Short task: Please edit the records below so that "Platforms menu" becomes "Platforms dropdown", with everything else left unchanged.

Exercise inputs:
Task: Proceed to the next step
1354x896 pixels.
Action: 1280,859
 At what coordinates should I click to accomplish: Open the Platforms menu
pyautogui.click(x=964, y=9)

Exercise solution:
Task: Proceed to the next step
1354x896 pixels.
Action: 1280,859
 At what coordinates should I click to accomplish: Open the Platforms dropdown
pyautogui.click(x=964, y=9)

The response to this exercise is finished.